Gerçi seçmenin aşırı sağa karşı içinde aşırı sol öğelerin de bulunduğu sol bloku öne çıkarması merkez partileri açısından bir hezimeti ifade ediyor. Bu anlamda Macron “şerefli bir yenilgi” almış sayılacak ve siyasi geleceğini şüphesiz başkanlık seçimlerine dek uzanan süreç belirleyecek. Bu anlamda, solun başını çokça ağrıtacağını tahmin etmek hiç de zor değil. Melenchon’un, Fransa’nın Filistin’i yeni dönemde devlet olarak tanıyacağını belirtmesi, Macron’un şu ana dek yürüttüğü dış siyasetle örtüşmeyen bir söylem ve olası ortaklar arasında yaşanacak çekişme alanlarından yalnızca biri.
Avrupa Parlamentosu seçimlerinde sağın egemen kanat olarak ortaya çıkması ile sahneye konan “Avrupa Nereye Koşuyor?” dizisindeki bu son bölümle izleyiciler heyecanla bir sonrakini bekleyecekler gibi!

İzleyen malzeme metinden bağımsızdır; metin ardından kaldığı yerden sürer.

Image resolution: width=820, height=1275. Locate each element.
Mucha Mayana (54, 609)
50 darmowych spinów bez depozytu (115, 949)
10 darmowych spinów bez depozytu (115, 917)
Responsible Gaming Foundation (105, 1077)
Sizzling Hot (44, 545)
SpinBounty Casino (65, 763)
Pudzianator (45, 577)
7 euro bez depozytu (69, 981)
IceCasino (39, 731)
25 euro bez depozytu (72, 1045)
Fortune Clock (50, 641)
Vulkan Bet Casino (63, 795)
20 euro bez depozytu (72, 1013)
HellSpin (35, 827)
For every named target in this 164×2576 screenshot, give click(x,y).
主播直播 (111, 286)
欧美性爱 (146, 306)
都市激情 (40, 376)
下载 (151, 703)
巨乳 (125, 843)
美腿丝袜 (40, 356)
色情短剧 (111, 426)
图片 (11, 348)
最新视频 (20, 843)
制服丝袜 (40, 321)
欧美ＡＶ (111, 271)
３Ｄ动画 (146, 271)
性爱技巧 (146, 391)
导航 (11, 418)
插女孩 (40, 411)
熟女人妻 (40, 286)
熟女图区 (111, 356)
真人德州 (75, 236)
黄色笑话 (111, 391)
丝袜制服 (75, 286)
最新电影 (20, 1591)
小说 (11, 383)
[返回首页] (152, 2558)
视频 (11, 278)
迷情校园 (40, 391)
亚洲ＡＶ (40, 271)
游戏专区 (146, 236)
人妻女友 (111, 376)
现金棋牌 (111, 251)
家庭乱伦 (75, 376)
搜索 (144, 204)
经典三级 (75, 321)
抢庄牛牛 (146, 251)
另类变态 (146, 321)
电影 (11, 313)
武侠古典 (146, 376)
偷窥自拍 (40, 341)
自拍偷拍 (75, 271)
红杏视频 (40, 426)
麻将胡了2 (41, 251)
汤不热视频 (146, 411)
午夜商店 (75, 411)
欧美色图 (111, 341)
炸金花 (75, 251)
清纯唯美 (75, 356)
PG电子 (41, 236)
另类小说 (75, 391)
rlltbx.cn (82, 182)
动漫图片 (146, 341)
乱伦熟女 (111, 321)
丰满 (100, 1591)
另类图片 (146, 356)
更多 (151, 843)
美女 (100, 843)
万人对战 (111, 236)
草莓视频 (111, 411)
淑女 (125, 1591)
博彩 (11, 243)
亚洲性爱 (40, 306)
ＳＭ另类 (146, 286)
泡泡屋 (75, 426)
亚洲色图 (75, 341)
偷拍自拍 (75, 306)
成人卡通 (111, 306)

Seçmen göçmen krizi teması ile, en hafifinden, tedirginlik politikası üreten sağ yerine solu öncelemiş görünüyor, Fransa’da… Britanya’da ise yitirilen prestijin geri getirilmesi İşçi Partisine görev yazılmış… Dolayısıyla, solun kendisine atılan pası iyi değerlendirmesi ve sorumlu politikalar üretmesi gerekiyor ve bekleniyor seçmen tarafından. Küreselleşmenin olumlu taraflarını toparlayıp olumsuz taraflarını tadil etmek ve siyasette bozulan dengeleri toparlamak da önemli tabii ki. Avrupa’dan kopmaların devam etmesinin ve zaten sallanmakta olan birliğe ilave darbeler vurulmasının en çok Kremlin’in işine geleceğini de not etmek gerekir.